Basic Phone Service, Lifeline for Seniors

Opinion: Lexington Herald-Leader

By Jim Kimbrough

Jim Kimbrough

There will be no end to the slings and arrows aimed at the AARP when we stand up to special interest groups and their allies, as seen in a recent commentary ("AARP serves its bottom line, not Kentucky's seniors," Jan. 24).  In today's corrosive and partisan driven political arena, any principled organization fighting for its mission and members is going to take some hits.

For almost 55 years of staying true to its mission, AARP has remained committed to speaking out and being a leader on tough issues affecting everyone as we age.

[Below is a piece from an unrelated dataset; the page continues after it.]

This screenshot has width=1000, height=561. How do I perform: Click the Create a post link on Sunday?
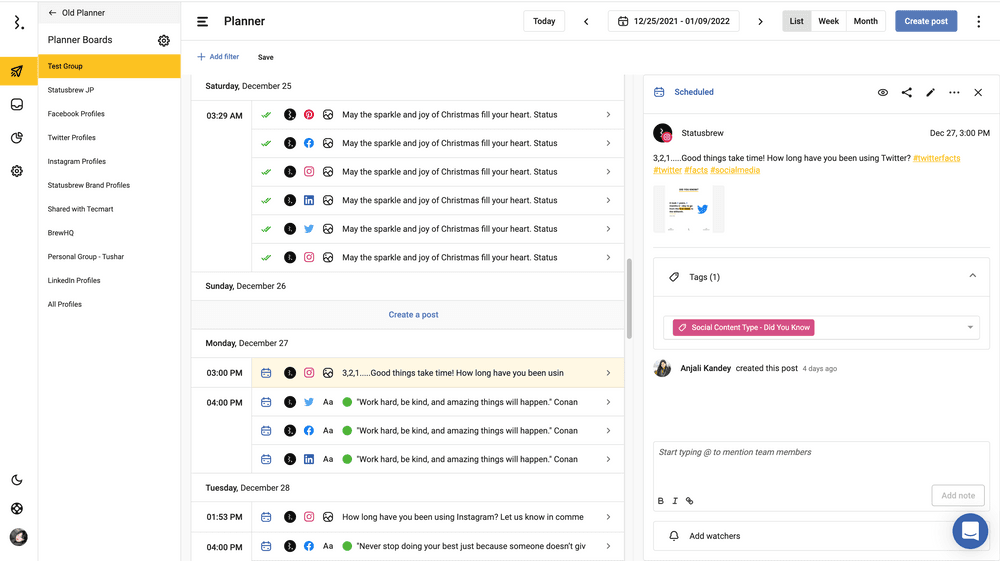(413, 315)
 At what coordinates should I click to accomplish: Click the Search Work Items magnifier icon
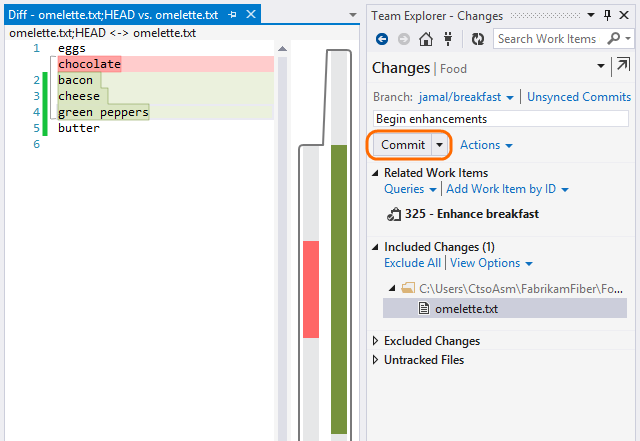[613, 38]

So, why does AARP take action on hot button issues like telephone deregulation? It's simple: our mission and members demand that we take action, engage in the debate and help them make their voices heard — whether here in the statehouse or in our nation's capital.

Basic landline telephone service is no luxury; it's a lifeline for seniors and rural consumers.

AARP supports the use of advanced technologies; however, we will not ignore the risk of leaving rural, low-income and fixed-income Kentuckians without access to basic phone service, including 911-emergency service.

On behalf of our 460,000 Kentucky members, we will stay in the fight on telephone deregulation in our state. AARP and its grass-roots citizen advocates are in this fight to win it for our members and all Kentuckians who want a choice in keeping their landline telephone service. Politics may get nasty and personal, but AARP is drawing the line in Kentucky on protecting seniors' access to affordable and reliable telephone service.